Here is more detail about last night’s City Council meeting.
During the public comment period, Bob Turner who chairs the Charter Commission indicated that his group was now looking at moving the referendum to June. I understand that the Jewish holiday Shavuot begins at sundown on the current date proposed for the referendum. I am not sure if this was the reason for the change or the fact that the current date immediately follows the Memorial Day weekend.
He also told the council that they have found a way to reduce the cost of the election by $9,500.00 and plan to apply for a grant that would cover $25,000.00 of the election’s cost.
Turner stated that he expected that the interest by the citizens in the referendum would be so great that the number of voters would exceed those in a November general election.
Michele Madigan presented two motions for funding the request from the Charter Commission. One was to pay for the administrative and programmatic expenses of the Commission which was for $46,000.00. This passed unanimously. She then moved that the council provide $37,000.00 for the special election.
What followed was a fairly contentious discussion. Part of the problem was that the discussion was allowed to veer off the question of whether to fund the special election/referendum to whether the current form of government should be changed.
The Mayor spoke briefly supporting the resolution. She praised the Commission for its work and pointed out to the members of the council that all of them were involved in appointing commission members. This drew a sharp response since the Mayor appointed eleven members while the other council members were only allowed one appointment each.
Commissioner Mathiesen said that he supported the special election but that it would be fine to have it in November if that’s how things turned out.
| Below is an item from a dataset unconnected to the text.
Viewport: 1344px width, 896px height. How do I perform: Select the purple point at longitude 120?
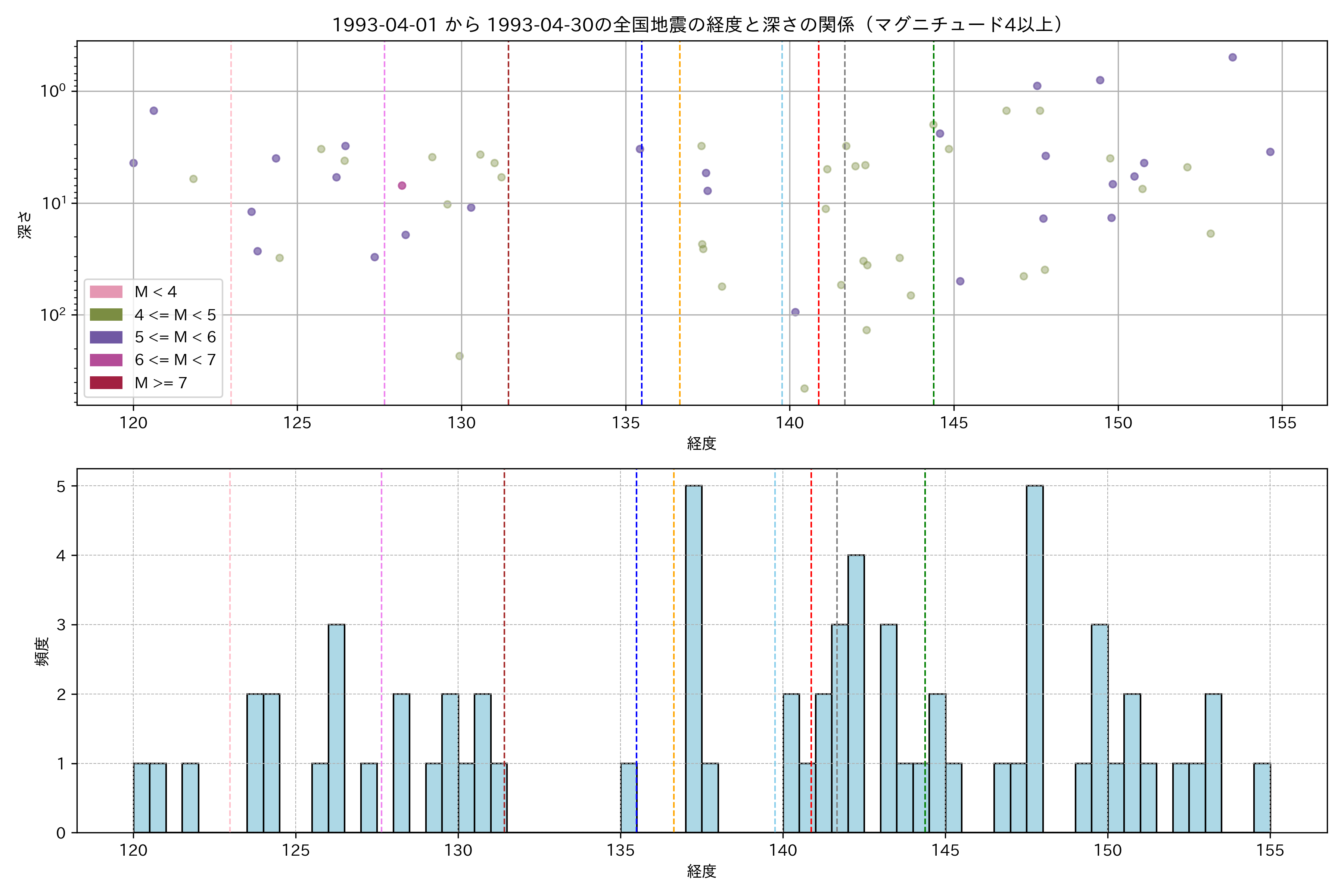click(x=134, y=164)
He then gave a lengthy statement about the need to change the form of our government.
John Franck then gave a very long and very animated statement in which he vigorously opposed the May vote. He took special exception to statements made in the public comment period by members of the Charter Commission. He interpreted their plans to educate the public as condescending. He asserted that it was unfair to have a special election and saw the effort as a way of suppressing the vote. With this he announced that if the Charter Commission were to go forward with the special election he would vigorously oppose the ballot measure no matter what was in it. On the other hand, he told the council that if the referendum was held in November he would withdraw himself from advocating for or opposing whatever charter they came up with.
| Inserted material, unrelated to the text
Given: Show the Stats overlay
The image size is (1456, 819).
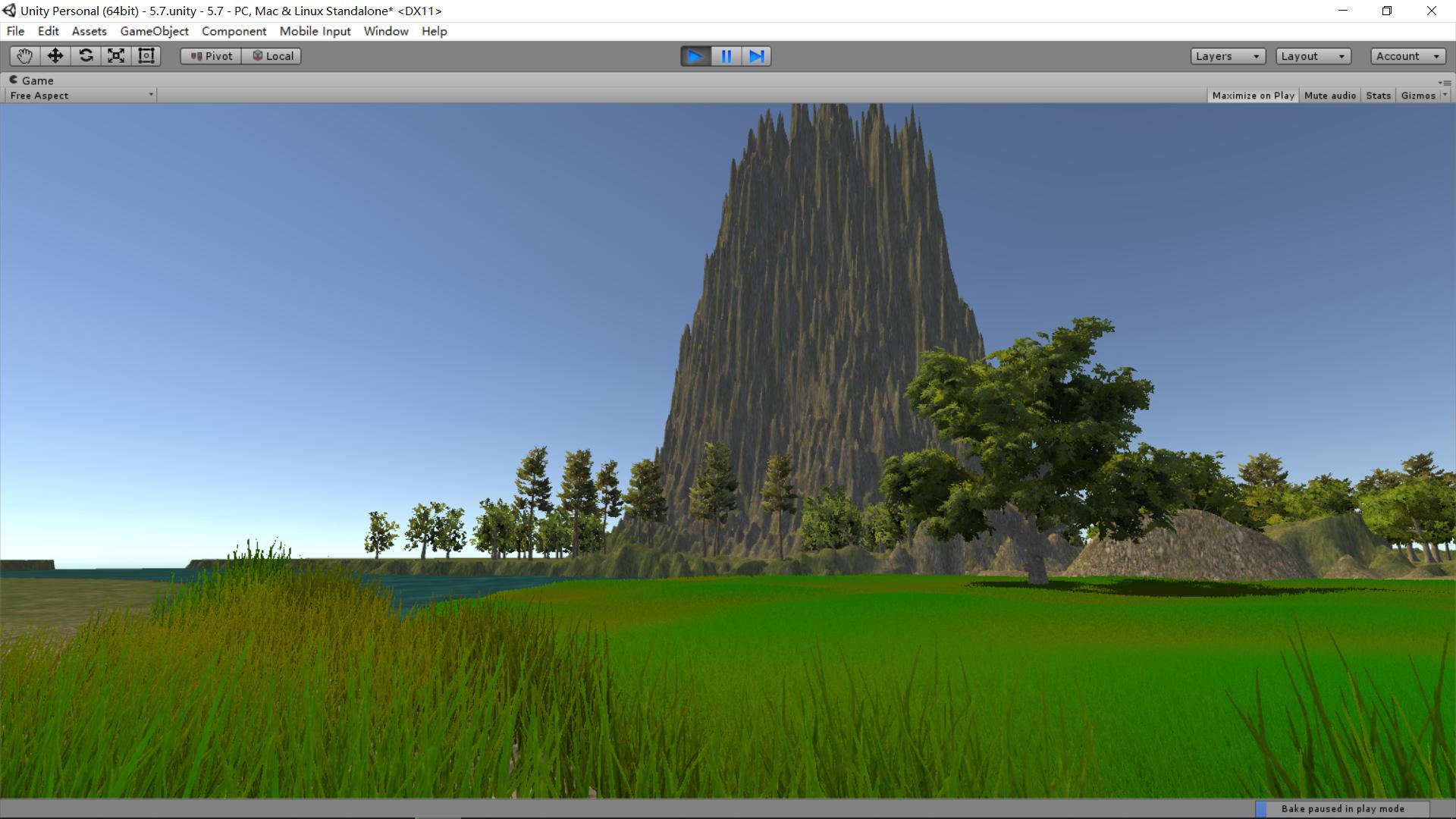Looking at the screenshot, I should coord(1378,96).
Skip Scirocco offered a “triple” no on funding a special election. He spent some time expressing his frustration over the efforts to change the government from the current commission form in light of the success of the city and the fact that the last two attempts were soundly rejected by the voters.
Michele Madigan expressed her frustration with the charter commission. She noted that they still have not come up with a finished document. She told the council that she had discussed the municipal law issue with an attorney as to whether the council could be compelled to pay for a special election. She said there were cases that would support not funding the special election.
The final vote was Yepsen and Mathiesen for funding the special election and Madigan, Franck, and Scirocco opposed. The motion failed. During his discussion John Franck repeatedly referred to the expectation that this decision would end up in court.
The remarks made in the public comment period and the entire Council discussion and vote can be seen as always on the city website. The discussion and vote on funding the special election occurred during Commissioner Madigan’s agenda.
2 thoughts on “More On Council Vote To Fund Special Election For Charter Referendum”
Has a vote by mail be considered? Seems it could be the cheapest and most inclusive approach.
I believe in NY state the only mail in ballots allowed are absentee ballots and you have to be unable to get to the polls (out of town on election day , in hospital, etc.) to vote this way.